I just enabled force_https on my Discourse installation. The https termination is handled by a reverse proxy in front of it. Enabling force_https switches most of Discourse’s internal links to https, but not those for already existing images and specifically favicons and logo. Now accessing my site over https causes a mixed content warning due to the non-https images being included.
The links can be made to be https by re-uploading the images or by executing SiteIconManager.ensure_optimized! from the rails console, so apparently the link is being cached somewhere and not updated when force_https is changed.
Discourse should update the links to its uploaded images (and probably all uploads) when force_https is toggled. Or even better would be to not include the scheme in those links, though I don’t know if that is possible.
I build docker images (split web_only and data) with the discourse_docker repository, and I run the images in a Kubernetes cloud behind a proxy that handles https termination. The discourse container only listens on port 80 and I did not enable the ssl and letsencrypt templates in the container configuration file. It appears that the letsencrypt template is what sets force_https to true, so for my setup it was not enabled by default.
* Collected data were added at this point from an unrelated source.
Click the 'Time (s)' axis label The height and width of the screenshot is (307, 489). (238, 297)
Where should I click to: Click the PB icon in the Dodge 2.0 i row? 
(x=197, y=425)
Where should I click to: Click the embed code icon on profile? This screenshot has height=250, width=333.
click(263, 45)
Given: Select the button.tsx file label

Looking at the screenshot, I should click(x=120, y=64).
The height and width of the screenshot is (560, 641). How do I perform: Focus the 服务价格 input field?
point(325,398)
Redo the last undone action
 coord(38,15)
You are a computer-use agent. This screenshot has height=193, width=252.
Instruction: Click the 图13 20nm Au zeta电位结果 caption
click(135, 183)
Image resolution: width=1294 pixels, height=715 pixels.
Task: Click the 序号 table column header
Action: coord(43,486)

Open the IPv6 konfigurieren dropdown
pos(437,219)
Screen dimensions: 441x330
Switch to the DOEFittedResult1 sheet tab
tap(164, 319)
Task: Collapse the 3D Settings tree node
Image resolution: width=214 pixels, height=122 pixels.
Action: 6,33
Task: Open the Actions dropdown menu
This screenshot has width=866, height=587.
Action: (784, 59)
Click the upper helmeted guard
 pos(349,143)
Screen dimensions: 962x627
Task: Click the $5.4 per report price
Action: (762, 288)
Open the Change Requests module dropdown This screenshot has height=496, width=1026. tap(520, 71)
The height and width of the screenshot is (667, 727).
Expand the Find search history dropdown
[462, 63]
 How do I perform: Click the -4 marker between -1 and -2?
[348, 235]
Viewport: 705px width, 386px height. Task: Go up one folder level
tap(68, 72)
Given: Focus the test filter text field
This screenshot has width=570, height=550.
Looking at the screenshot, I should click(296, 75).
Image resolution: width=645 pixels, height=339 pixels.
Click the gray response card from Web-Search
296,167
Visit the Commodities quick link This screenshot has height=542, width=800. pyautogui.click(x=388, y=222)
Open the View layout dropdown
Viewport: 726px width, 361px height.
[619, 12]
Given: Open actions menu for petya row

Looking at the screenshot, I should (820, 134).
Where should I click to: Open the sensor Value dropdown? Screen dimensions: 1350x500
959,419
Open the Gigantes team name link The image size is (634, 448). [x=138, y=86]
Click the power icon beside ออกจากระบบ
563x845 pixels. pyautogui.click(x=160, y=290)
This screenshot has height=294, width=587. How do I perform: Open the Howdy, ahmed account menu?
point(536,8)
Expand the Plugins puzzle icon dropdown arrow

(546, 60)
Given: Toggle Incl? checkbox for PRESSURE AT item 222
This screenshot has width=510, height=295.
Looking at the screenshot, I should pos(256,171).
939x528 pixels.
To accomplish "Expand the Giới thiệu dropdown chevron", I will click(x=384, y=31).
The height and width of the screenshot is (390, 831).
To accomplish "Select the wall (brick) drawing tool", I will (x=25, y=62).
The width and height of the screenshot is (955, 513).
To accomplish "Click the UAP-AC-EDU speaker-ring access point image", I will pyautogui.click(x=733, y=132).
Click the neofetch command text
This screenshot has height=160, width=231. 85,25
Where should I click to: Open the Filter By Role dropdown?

This is an issue even if the proxy is sending the X-Forwarded-Proto header and all.
Toggling the force_https site setting will not update the logo URL protocol until the icon_manager cache has been cleared. Adding force_https to the watched settings for the icon manager is probably the easiest solution.
I’m pretty sure that on the GKE site that I manage it’s set with a DISCOURSE_FORCE_HTTPS environment variable and it works as expected. But it was a long while ago that I set that up, so I could be forgetting something.